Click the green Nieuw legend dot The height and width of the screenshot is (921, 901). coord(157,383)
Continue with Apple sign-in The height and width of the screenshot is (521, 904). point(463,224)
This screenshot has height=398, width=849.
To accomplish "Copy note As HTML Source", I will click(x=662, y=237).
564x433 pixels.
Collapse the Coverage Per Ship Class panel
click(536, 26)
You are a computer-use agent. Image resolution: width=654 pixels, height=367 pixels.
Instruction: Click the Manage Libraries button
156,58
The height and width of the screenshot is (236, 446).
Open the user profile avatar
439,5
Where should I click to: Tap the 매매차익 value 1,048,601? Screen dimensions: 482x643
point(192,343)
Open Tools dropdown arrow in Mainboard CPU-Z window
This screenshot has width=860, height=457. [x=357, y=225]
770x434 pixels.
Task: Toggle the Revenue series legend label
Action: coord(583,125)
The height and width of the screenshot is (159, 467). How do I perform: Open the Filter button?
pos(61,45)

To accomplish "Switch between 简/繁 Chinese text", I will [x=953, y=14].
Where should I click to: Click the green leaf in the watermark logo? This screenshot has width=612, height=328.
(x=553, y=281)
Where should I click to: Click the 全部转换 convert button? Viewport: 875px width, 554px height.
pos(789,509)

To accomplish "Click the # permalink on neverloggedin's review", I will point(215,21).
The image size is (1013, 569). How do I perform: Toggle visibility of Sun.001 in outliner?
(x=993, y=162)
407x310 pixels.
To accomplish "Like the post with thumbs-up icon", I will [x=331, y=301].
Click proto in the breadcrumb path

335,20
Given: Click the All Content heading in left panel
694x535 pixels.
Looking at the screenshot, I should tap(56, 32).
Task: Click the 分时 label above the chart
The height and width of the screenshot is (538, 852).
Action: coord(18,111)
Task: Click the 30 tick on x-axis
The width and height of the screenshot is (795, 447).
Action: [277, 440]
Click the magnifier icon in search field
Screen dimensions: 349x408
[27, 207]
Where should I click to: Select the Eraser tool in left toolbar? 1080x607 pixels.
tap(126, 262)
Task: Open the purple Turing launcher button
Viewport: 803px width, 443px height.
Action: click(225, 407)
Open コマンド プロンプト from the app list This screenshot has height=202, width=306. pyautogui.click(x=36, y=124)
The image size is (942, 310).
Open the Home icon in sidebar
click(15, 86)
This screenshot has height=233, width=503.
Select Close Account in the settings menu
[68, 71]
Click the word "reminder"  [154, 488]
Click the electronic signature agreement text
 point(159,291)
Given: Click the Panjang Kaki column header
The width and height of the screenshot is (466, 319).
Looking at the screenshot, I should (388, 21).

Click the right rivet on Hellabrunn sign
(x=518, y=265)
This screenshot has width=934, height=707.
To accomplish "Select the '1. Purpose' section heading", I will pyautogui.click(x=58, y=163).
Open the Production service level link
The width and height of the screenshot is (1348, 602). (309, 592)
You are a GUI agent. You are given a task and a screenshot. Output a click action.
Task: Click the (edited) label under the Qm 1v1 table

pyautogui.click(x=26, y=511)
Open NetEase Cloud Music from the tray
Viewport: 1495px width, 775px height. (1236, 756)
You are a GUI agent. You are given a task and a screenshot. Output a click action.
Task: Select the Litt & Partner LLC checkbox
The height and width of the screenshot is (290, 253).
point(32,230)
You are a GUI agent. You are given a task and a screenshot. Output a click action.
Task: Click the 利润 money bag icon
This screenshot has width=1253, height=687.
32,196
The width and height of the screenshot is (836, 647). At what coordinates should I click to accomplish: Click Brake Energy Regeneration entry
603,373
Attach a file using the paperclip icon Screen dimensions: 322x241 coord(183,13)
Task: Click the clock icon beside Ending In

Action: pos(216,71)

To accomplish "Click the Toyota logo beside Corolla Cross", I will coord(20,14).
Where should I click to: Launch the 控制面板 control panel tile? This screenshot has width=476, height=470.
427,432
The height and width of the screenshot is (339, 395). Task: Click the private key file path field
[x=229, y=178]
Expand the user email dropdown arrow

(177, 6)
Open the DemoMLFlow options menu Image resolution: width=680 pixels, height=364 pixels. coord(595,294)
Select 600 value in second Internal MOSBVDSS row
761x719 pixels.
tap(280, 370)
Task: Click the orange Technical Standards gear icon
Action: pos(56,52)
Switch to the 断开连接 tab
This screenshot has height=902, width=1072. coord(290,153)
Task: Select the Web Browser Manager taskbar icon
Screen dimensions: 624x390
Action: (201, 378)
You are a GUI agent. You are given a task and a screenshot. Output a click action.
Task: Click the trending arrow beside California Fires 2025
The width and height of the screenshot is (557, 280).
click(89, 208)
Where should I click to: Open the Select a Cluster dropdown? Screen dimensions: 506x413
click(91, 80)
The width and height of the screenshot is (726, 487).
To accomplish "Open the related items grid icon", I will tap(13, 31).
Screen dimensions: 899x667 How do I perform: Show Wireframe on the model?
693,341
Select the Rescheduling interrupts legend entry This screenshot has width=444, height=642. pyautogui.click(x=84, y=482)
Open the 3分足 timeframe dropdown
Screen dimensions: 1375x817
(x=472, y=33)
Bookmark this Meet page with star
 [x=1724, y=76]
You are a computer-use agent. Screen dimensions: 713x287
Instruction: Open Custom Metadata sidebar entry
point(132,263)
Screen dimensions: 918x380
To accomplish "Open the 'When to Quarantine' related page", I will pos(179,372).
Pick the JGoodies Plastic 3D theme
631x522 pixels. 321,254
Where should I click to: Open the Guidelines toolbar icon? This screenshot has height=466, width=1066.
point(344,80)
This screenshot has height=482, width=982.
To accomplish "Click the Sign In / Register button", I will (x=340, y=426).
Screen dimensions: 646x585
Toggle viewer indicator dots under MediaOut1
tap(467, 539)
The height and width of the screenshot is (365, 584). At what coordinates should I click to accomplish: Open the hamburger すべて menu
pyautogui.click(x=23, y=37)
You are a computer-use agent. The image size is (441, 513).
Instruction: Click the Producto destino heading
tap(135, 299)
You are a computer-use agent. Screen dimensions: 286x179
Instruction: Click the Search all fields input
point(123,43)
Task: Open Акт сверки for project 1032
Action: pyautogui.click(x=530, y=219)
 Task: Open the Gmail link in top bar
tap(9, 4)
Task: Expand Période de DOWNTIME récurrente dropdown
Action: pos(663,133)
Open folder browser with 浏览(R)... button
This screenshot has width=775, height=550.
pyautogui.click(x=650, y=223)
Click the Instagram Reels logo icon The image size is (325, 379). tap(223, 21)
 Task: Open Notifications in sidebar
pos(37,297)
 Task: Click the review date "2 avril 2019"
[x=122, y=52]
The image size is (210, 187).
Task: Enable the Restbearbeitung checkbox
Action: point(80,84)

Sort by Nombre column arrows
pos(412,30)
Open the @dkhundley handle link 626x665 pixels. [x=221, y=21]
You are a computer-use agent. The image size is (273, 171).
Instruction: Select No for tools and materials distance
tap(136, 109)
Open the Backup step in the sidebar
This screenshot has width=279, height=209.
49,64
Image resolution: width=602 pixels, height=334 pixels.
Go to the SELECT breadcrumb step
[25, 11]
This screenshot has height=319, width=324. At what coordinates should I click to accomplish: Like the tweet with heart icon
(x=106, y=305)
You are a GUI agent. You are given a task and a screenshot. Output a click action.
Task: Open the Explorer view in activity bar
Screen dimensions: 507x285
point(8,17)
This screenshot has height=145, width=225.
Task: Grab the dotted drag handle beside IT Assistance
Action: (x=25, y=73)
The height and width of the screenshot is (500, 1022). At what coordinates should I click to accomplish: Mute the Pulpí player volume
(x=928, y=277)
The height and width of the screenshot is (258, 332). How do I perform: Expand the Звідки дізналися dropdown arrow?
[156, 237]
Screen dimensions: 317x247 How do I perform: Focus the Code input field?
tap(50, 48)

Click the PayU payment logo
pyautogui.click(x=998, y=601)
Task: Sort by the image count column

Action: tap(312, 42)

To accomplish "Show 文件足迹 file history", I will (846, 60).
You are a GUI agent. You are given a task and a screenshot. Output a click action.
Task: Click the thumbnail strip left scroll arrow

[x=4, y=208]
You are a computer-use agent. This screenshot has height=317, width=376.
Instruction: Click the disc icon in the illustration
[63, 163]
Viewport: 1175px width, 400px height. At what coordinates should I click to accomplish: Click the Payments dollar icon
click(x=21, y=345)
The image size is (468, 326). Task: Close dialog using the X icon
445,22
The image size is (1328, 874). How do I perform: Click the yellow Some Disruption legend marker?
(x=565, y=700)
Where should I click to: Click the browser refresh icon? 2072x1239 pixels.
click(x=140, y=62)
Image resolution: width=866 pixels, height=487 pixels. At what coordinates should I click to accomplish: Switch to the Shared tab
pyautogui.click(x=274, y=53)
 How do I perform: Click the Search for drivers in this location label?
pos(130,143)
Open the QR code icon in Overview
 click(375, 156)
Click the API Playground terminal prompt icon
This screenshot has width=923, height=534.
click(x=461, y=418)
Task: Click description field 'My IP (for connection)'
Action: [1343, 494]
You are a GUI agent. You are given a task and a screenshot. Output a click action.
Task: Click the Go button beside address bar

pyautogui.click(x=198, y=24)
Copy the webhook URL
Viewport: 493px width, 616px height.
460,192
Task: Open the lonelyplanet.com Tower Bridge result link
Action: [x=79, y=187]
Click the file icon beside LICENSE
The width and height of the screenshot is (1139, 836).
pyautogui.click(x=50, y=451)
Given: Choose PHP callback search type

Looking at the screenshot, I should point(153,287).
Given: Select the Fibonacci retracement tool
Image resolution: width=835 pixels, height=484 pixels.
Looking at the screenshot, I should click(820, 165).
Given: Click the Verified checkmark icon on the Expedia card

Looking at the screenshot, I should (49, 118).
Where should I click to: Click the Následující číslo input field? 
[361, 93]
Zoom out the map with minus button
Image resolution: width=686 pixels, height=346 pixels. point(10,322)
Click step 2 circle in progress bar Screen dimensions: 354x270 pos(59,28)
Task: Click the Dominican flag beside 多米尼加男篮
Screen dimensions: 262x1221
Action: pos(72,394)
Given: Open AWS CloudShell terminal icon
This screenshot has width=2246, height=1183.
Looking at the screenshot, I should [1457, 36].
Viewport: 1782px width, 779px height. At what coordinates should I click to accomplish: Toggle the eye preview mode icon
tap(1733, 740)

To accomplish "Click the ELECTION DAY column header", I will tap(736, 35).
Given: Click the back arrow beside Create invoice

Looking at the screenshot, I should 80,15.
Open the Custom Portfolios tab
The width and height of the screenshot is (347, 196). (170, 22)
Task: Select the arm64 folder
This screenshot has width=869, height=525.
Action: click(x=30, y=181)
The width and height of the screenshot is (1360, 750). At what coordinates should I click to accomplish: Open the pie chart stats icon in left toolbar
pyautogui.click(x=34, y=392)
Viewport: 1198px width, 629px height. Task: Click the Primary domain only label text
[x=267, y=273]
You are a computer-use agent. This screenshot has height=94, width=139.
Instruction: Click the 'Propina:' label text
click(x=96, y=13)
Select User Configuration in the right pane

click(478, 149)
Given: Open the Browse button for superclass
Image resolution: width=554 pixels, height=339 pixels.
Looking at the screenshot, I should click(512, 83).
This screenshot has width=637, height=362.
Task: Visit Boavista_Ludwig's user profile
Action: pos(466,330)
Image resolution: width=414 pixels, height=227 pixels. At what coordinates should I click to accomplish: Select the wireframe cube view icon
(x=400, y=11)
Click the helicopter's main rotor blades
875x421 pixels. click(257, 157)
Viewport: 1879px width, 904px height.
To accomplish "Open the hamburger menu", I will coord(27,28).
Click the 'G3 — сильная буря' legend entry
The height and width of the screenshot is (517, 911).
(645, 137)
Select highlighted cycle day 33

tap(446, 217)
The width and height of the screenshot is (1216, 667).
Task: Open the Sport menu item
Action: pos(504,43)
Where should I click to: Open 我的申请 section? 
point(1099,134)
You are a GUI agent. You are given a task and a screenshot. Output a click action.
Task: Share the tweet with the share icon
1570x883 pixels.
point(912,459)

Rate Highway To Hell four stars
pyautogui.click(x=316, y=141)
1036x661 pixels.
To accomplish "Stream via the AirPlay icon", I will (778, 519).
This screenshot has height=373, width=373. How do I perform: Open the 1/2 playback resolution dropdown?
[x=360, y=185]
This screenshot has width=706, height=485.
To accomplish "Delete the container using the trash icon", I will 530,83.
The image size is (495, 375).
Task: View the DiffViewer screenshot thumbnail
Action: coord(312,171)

## [Exercise goal]
Rewrite the data from the line with "Where should I click to: Click the Následující" to the line with "tap(1733, 740)", replacing "minus button" with "minus icon" and leaving everything else unchanged.

## [Full answer]
Where should I click to: Click the Následující číslo input field? 
[361, 93]
Zoom out the map with minus icon
Image resolution: width=686 pixels, height=346 pixels. point(10,322)
Click step 2 circle in progress bar Screen dimensions: 354x270 pos(59,28)
Task: Click the Dominican flag beside 多米尼加男篮
Screen dimensions: 262x1221
Action: pos(72,394)
Given: Open AWS CloudShell terminal icon
This screenshot has width=2246, height=1183.
Looking at the screenshot, I should [1457, 36].
Viewport: 1782px width, 779px height. At what coordinates should I click to accomplish: Toggle the eye preview mode icon
tap(1733, 740)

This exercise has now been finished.